My question about feed is, my older birds (there are 9) i give a pigeon mix to, twice a day, 1/2 cup. Though everytime i am in the loft they all fly to their flight pen, where i feed them and coo non stop at me which i usually give in and give them more food... I am thinking they are doing this becuase they are still hungry, they are either sitting on eggs, or raising young.. I have recently started giving them scratch grain in between thier 2 feedings, and they eat it all like there is no tomorrow... I have read that 1/4 cup of feed a day is plenty for this amount of birds, yet they would simply not be satisfied with this... 

Any help with any of these questions would greatly be appreciated..

Many thanks..
Elinore
Waupoos, Ontario


----------



## hillfamilyloft (Jun 22, 2005)

I give my breeders with young birds in the nest all they want. I usually have food in front of them all day. If you leave food in the feeder overnight you may get rodents, but they need all they food they want. You will see when they leave peas or other grains that they do not like. Wait until they have finished all of it and then give them some more.
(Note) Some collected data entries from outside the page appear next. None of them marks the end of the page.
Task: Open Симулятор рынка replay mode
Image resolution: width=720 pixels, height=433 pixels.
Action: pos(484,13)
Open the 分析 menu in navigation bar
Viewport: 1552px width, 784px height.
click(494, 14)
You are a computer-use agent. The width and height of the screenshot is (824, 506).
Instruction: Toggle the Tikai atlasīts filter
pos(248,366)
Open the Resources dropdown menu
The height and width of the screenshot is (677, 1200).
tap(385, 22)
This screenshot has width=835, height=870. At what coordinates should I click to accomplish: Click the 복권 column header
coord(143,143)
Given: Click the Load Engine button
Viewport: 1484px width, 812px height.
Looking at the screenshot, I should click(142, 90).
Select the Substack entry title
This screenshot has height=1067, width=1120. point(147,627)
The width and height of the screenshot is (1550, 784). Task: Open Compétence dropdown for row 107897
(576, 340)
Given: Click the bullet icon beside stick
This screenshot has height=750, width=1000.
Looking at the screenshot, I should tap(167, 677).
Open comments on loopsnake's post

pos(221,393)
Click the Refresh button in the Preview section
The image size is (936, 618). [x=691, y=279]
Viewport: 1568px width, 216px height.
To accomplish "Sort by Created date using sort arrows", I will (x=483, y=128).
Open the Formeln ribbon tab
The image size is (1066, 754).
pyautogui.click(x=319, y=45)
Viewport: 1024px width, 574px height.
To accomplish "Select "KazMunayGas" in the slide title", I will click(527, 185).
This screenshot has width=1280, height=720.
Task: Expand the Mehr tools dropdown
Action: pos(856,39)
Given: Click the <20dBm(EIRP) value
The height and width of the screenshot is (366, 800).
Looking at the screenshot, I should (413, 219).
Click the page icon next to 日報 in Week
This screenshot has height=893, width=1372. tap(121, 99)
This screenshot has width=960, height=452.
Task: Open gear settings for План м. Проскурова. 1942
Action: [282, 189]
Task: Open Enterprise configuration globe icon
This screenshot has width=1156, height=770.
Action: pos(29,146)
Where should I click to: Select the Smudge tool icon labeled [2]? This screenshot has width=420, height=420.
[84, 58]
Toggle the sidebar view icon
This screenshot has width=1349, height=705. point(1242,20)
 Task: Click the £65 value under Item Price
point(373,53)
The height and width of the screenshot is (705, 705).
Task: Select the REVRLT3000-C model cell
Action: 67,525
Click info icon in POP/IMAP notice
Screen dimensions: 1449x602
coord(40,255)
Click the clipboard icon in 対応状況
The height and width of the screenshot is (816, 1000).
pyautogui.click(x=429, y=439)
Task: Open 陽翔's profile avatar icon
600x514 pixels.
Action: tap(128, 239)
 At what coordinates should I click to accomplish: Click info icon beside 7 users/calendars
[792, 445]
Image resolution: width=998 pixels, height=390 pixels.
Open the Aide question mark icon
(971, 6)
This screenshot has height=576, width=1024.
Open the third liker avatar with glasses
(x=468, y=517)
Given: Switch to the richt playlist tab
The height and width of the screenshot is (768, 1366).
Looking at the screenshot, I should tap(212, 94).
This way they will be getting a balanced diet and you will not have food all over the floor. If food is always available, the young birds will wean faster if they have grains to peck at. Feeding is an art. When feeding the youngbirds on the other hand, regulate their food or you will have troubles. I feed my breeders at sun up and then again at about 5pm. By dusk the feeder is empty. This works well for me. 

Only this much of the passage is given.